= Short problem =
Rewrite the rows from the line containing "Screen dimensions: 1024x768" through the line containing "will (x=36, y=214).", both included, and nothing else. Reproduce them in full with the requests unchanged, but multiply every coordinate in the answers by 1.7 and round each result to a whole number, with halves rounded up.
:: Material provided
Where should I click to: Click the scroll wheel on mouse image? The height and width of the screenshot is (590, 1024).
::::
:: Material provided
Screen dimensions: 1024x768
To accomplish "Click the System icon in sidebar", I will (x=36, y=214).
::::
:: Material provided
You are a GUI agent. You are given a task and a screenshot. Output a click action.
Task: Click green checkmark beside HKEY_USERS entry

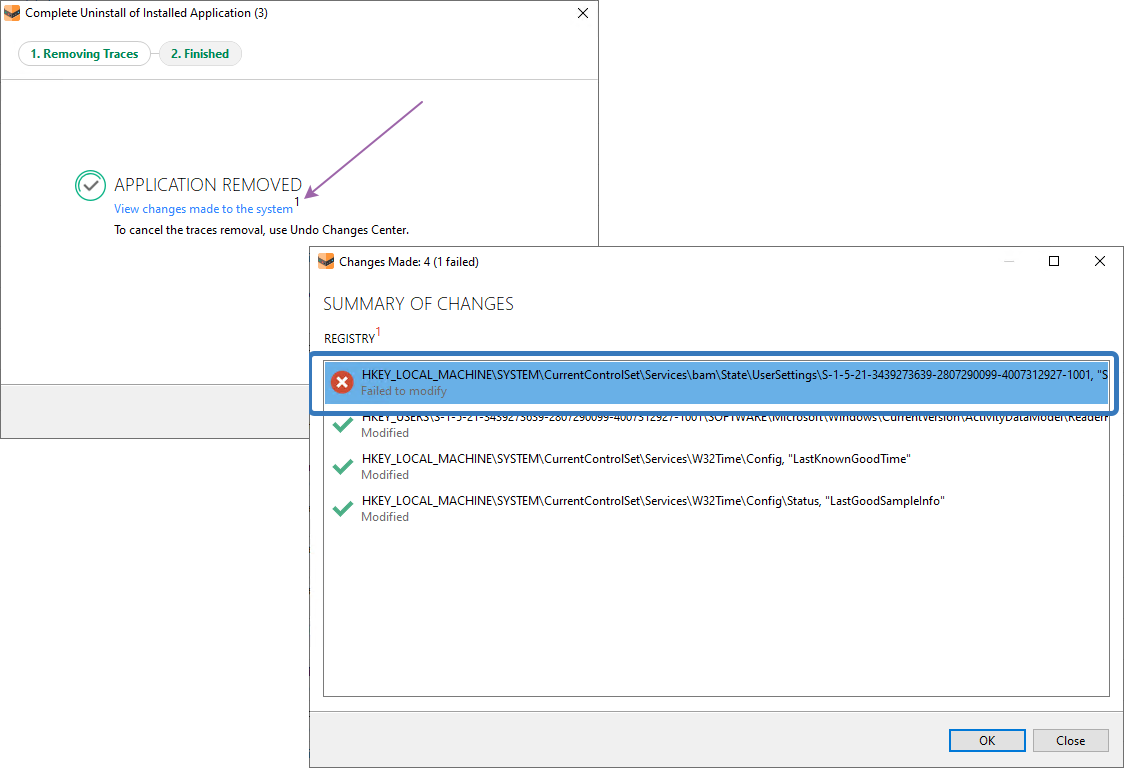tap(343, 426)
::::
= Correct response =
Screen dimensions: 1024x768
To accomplish "Click the System icon in sidebar", I will (x=61, y=364).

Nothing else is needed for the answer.